**Consigne:**
Poursuivez le texte sur l'internement à vie juste après sa dernière phrase.
━━━ Extrait fourni
Dans son arrêt du 22 novembre 2013, le Tribunal fédéral a décidé que «seul celui qui est véritablement inaccessible à un traitement sa vie durant peut être interné à vie». Ainsi, le Tribunal fédéral a cassé une décision de l'autorité précédente, pour qui un pronostic défavorable sur une période de vingt ans suffirait à prononcer un internement à vie. La loi exige en effet clairement que l'auteur soit qualifié de durablement non amendable (art. 64 ch. 1bis lit. c CP), ce qui ne peut que signifier une non amendabilité à vie. Etant donné que les psychiatres forensiques sont incapables de pronostiquer qu'une personne est inaccessible à un traitement jusqu'à la fin de sa vie et que toute thérapie est vouée à l'échec, l'internement à vie ne pourra jamais être appliqué et l'initiative populaire pour l'internement à vie (art. 123a Cst.) a de très fortes chances de rester lettre morte.

Entrée en vigueur des modifications du Code pénal en matière d'internement à vie

Les modifications du Code pénal en matière d'internement à vie sont entrées en vigueur le 1er août 2008. Les nouvelles dispositions pénales concrétisent le souhait de mieux protéger la société contre les criminels extrêmement dangereux, exprimé dans l’initiative de 2004. Le Département fédéral de justice et police (DFJP) élabore actuellement une ordonnance.

Un premier projet d’ordonnance fait l’objet d’une procédure d'audition jusqu’à fin janvier 2013. Celui-ci porte sur la création d’une commission fédérale en charge de l’évaluation des possibilités de traiter les personnes internées, souhaitée par le Conseil fédéral depuis 2005.

Le 18 décembre 2007, les deux Conseils avaient accepté les dispositions d'application de l'initiative pour l'internement à vie à 128 voix contre 59. Le statut des personnes internées à vie n’est plus régulièrement vérifié depuis. Il y aura révision seulement après une procédure composée de plusieurs étapes: une commission d'expert doit décider si de nouvelles connaissances scientifiques permettent de laisser penser qu'une thérapie de l'auteur apporterait une amélioration. Il s'ensuivra alors un traitement et si celui-ci s'avère efficace, le juge pourra décider de transformer l'internement à vie en un internement habituel ou en un traitement stationnaire.
━━━━━━
━━━ Lignes affichées
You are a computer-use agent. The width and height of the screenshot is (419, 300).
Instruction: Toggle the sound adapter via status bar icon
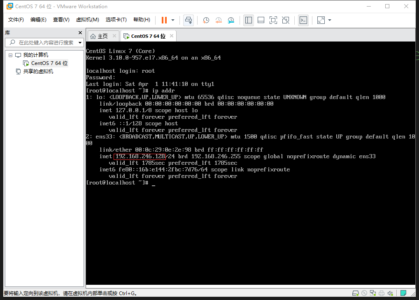tap(390, 293)
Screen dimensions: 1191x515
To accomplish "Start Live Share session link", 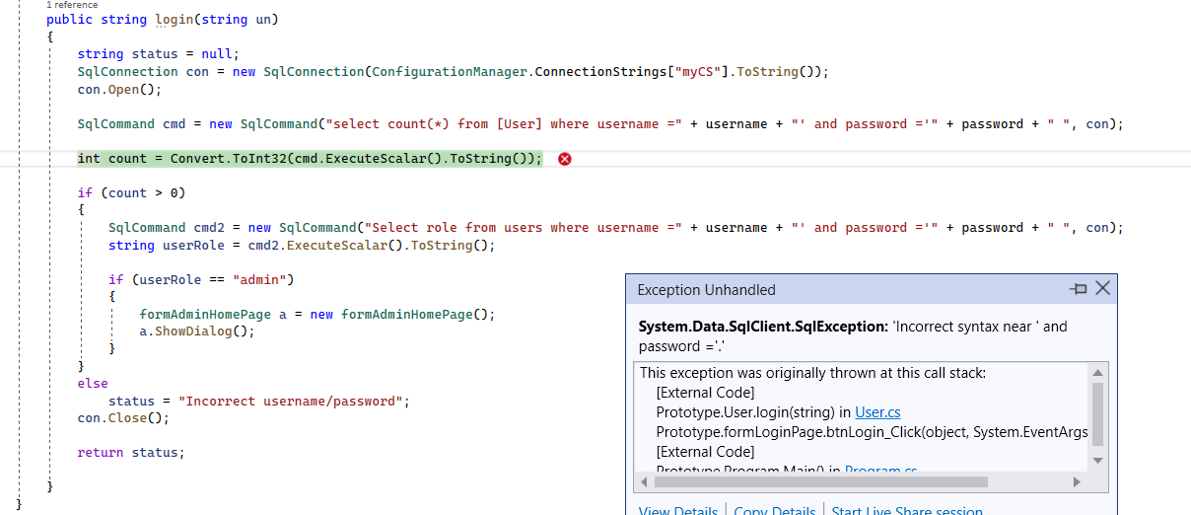I will point(907,510).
━━━━━━
**Réponse:**
Atteinte aux droits humains

La mise en pratique de l'initiative populaire intitulée « Internement à vie pour les délinquants sexuels ou violents jugés dangereux et non amendables »  pose un problème dans son application, dans la mesure où des droits humains fondamentaux stipulés par le droit international ne sont pas respectés. Signée par la Suisse, qui se doit donc d'en appliquer les principes, la Convention européenne des droits de l'homme (CEDH) prévaut en la matière pour ce qui est du droit international. La limitation de l'examen aux cas où "de nouvellesconnaissances scientifiques pourraient permettre de traiter l’auteur demanière qu’il ne représente plus de danger pour la collectivité" (art. 64 c CP) n'est pas compatible à l'art. 5 al.4 de la CEDH, qui prévoit:"Toute personne privée de sa liberté par arrestation ou détention a le droit d'introduire un recours devant un tribunal, afin qu'il statue à bref délai sur la légalité de sa détention et ordonne sa libération si la détention est illégale".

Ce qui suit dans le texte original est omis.